• [How to complete this task]
Please retype the data below exactly, stopping after the line with "The width and" and skipping every picture.

──────── Data provided ────────

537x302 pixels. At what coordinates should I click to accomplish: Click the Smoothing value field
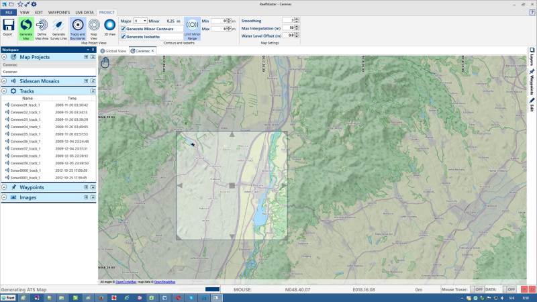click(287, 21)
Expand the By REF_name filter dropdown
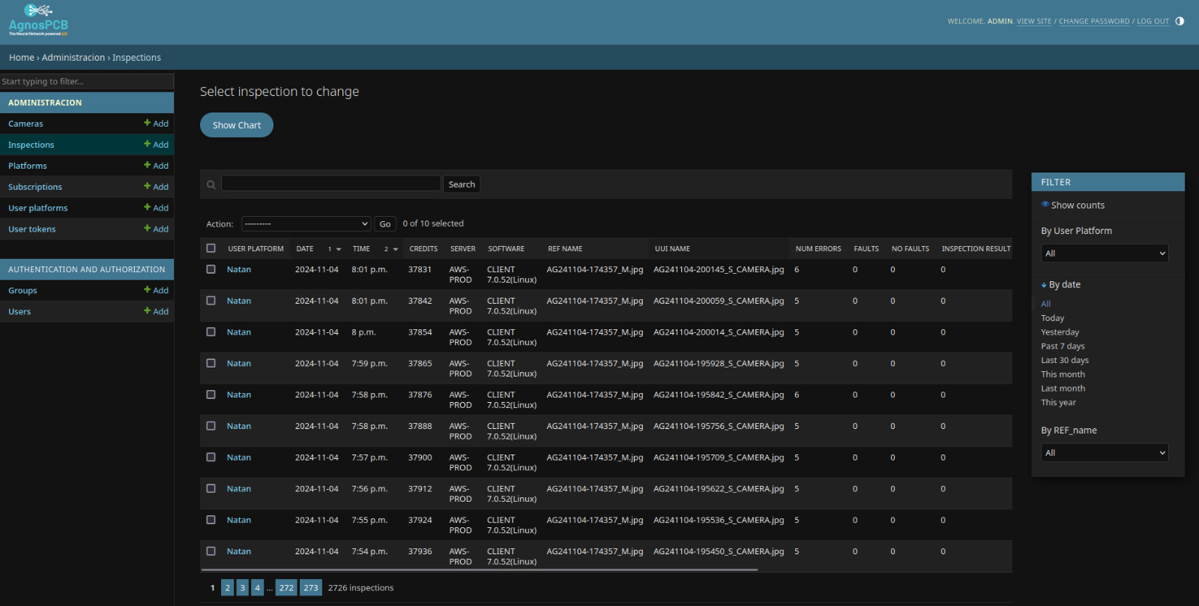This screenshot has width=1199, height=606. pyautogui.click(x=1104, y=453)
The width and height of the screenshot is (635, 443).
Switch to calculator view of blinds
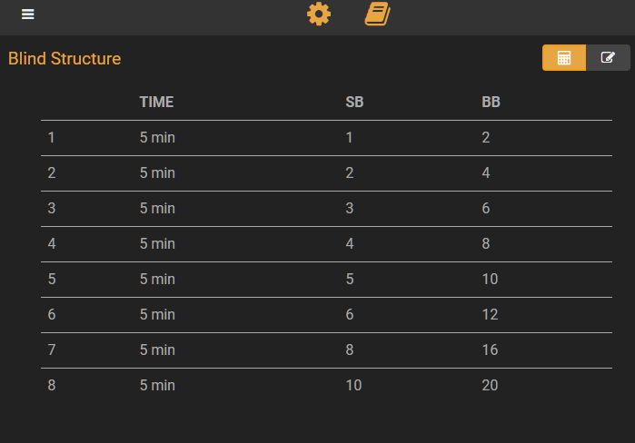click(564, 58)
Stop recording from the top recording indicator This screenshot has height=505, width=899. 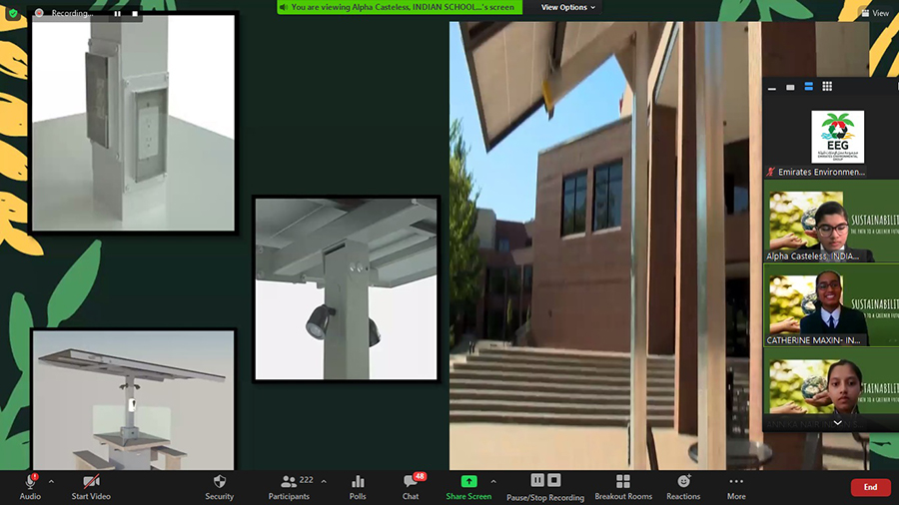pyautogui.click(x=133, y=14)
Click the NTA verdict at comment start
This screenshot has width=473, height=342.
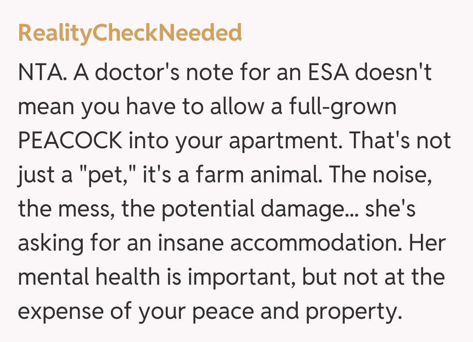(x=42, y=72)
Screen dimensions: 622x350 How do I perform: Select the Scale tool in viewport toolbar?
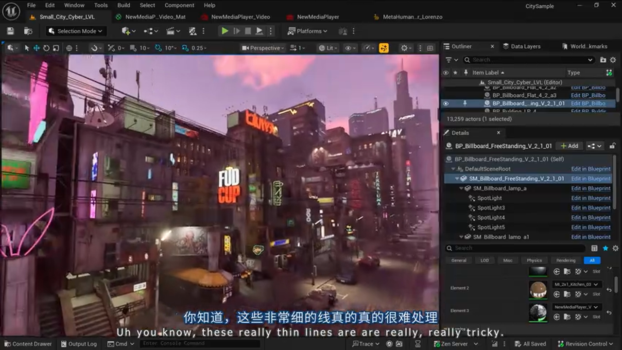click(55, 48)
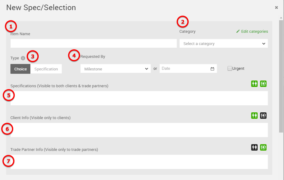Switch type to Specification
284x180 pixels.
click(46, 69)
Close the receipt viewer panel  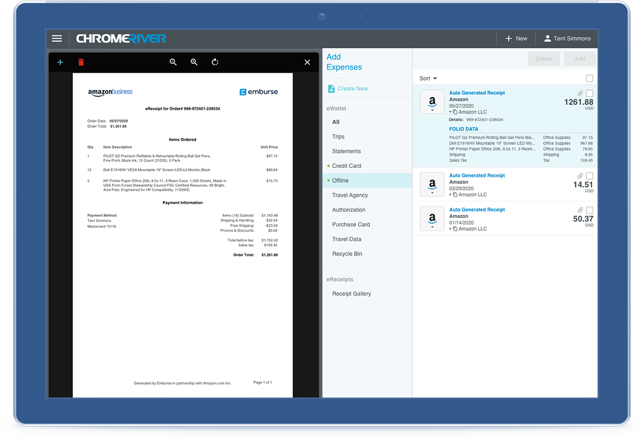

────────

• [Exercise result]
537x302 pixels. At what coordinates should I click to accomplish: Click the Smoothing value field
click(287, 21)
Expand the By REF_name filter dropdown
This screenshot has width=1199, height=606. pyautogui.click(x=1104, y=453)
The width and height of the screenshot is (635, 443).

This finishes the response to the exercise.